Estimam-se que existam cerca de 100 milhões de minas ativas no mundo inteiro. As minas terrestres aceleram danos ambientais por via de um dos quatro mecanismos: o medo das minas nega o acesso a recursos naturais abundantes e terras aráveis; as populações são forçadas a deslocar-se, preferencialmente, para ambientes marginais e frágeis, evitando os campos minados; essa migração acelera a redução da diversidade biológica e as explosões de minas terrestres interrompem processos essenciais do solo e da água.

Por outro lado, o Departamento de Defesa norte-americano é a instituição mundial maior consumidora de petróleo e, por consequência, o maior poluidor – são 1.2 mil milhões de toneladas métricas de gases com efeito estufa desde 2001. Posto em perspectiva, é o equivalente às emissões de 257 milhões de carros (muito mais do que o número de carros existentes nos EUA).

As guerras no Iraque, no Afeganistão, na Síria e em muitos outros pontos do mundo levaram a cabo uma política externa de submissão a este império e de alimentação da sua indústria de armamento e de guerra. Os seus atos levaram à destruição de milhares de vidas humanas nas últimas décadas, mortes, fluxos populacionais, refugiados; à destruição de importantes ecossistemas como florestas, zonas húmidas e empobrecimento de solos, recursos naturais e perdas de biodiversidade irreparáveis.

Os recursos hídricos das zonas de guerra são contaminados por combustíveis fósseis, tornando-os inacessíveis às populações que habitam zonas que outrora foram campos de batalha. No Iraque e no Kuwait, por exemplo, médicos e investigadores têm vindo a alertar para os impactes da guerra (no Kuwait) devido à produção de poeiras e à inalação de matéria particulada tóxica.

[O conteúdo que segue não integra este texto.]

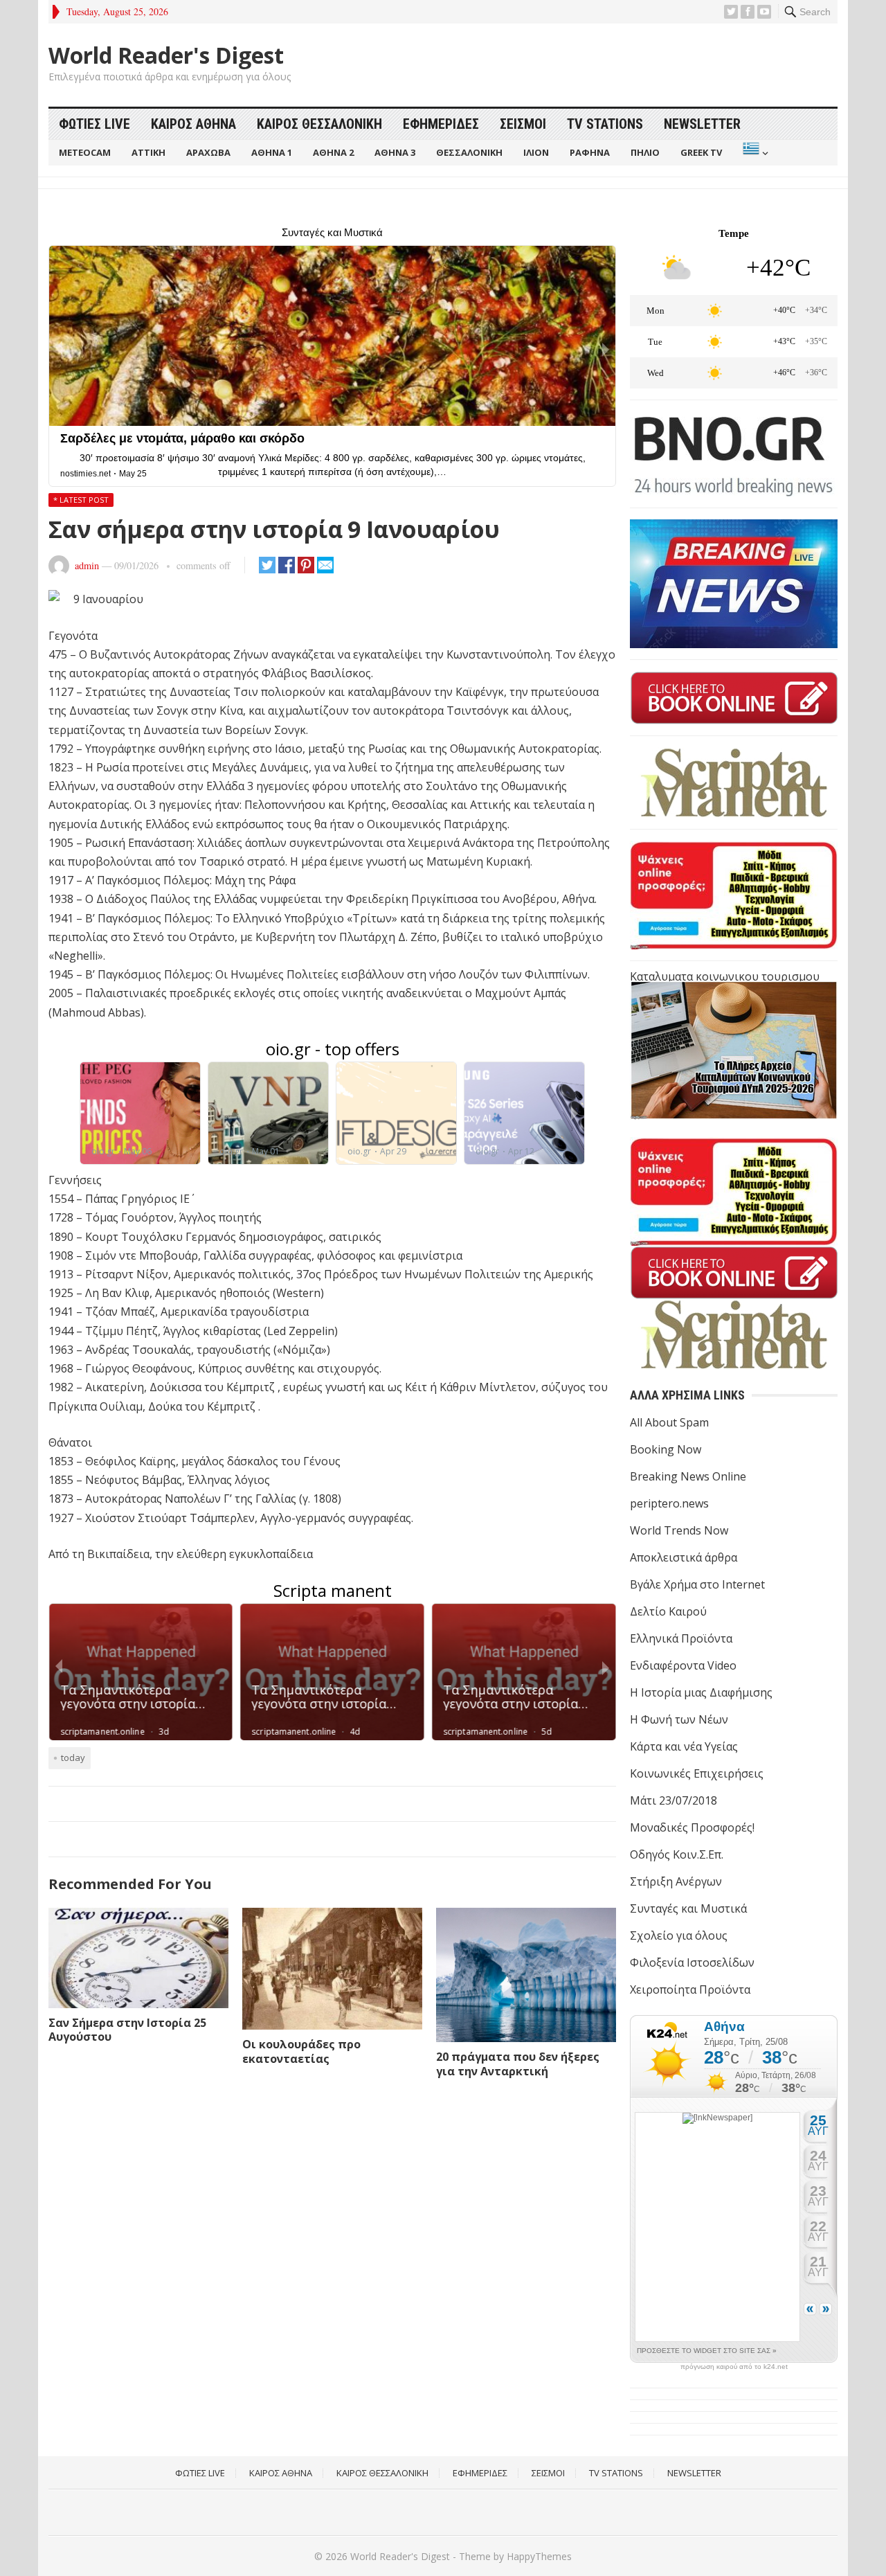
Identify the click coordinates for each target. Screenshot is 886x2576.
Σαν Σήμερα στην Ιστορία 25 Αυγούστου (127, 2030)
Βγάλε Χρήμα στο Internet (697, 1584)
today (73, 1757)
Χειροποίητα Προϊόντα (690, 1989)
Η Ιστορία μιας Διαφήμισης (701, 1692)
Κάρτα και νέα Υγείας (684, 1746)
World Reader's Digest (166, 55)
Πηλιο (645, 152)
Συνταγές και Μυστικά (688, 1908)
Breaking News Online (688, 1476)
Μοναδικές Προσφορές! (692, 1827)
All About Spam (669, 1422)
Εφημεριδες (441, 124)
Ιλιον (536, 152)
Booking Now (665, 1449)
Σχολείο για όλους (678, 1935)
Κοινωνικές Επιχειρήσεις (696, 1773)
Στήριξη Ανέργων (676, 1881)
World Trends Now (679, 1530)
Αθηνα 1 (271, 152)
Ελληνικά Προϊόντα (681, 1638)
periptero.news (669, 1503)
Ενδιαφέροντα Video (683, 1665)
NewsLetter (702, 124)
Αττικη (148, 152)
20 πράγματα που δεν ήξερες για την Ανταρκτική (517, 2064)
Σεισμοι (523, 124)
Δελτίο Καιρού (668, 1611)
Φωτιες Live (94, 124)
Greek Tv (701, 152)
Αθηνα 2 (333, 152)
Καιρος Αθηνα (193, 124)
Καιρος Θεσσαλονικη (319, 124)
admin (87, 565)
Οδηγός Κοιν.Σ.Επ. (676, 1854)
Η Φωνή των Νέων (679, 1719)
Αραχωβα (208, 152)
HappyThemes (539, 2556)
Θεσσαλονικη (469, 152)
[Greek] (754, 153)
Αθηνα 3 (394, 152)
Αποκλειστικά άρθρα (683, 1557)
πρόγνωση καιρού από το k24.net (734, 2366)
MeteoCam (85, 152)
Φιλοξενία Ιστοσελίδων (692, 1962)
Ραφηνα (590, 152)
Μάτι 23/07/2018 (673, 1800)
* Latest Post (81, 499)
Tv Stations (605, 124)
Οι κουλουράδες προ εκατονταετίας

Procuramos estratégias internacionais e regionais de combate às alterações climáticas, de descarbonização dos setores económicos e de reversão da destruição de ecossistemas vitais, porém, esquecemo-nos constantemente de que o equilíbrio entre a Humanidade e o meio ambiente não será nunca possível sem o reconhecimento dos impactes humanos e ambientais da guerra. Continua a ser trilhado um caminho pelo capital, de imposição do ónus das questões ambientais no individuo (de preferência trabalhador), ao invés de colocar a responsabilidade nas grandes empresas que ganham com a nossa exploração, com as guerras, as invasões e os saques de recursos.

A luta pela paz é inerentemente uma luta por um meio ambiente capaz e resiliente, que permita a proliferação de uma grande maioria das formas de vida de forma equilibrada, que permita o estabelecimento de sociedades justas e igualitárias, onde não exista exploração do homem pelo homem, nem a exploração desenfreada dos recursos naturais. Pois só fora de uma lógica mercantil do ambiente e de um sistema que ambiciona crescer infinitamente será possível construir um mundo de paz, no qual os povos detenham a soberania, e dominem as relações de amizade e mútuo respeito.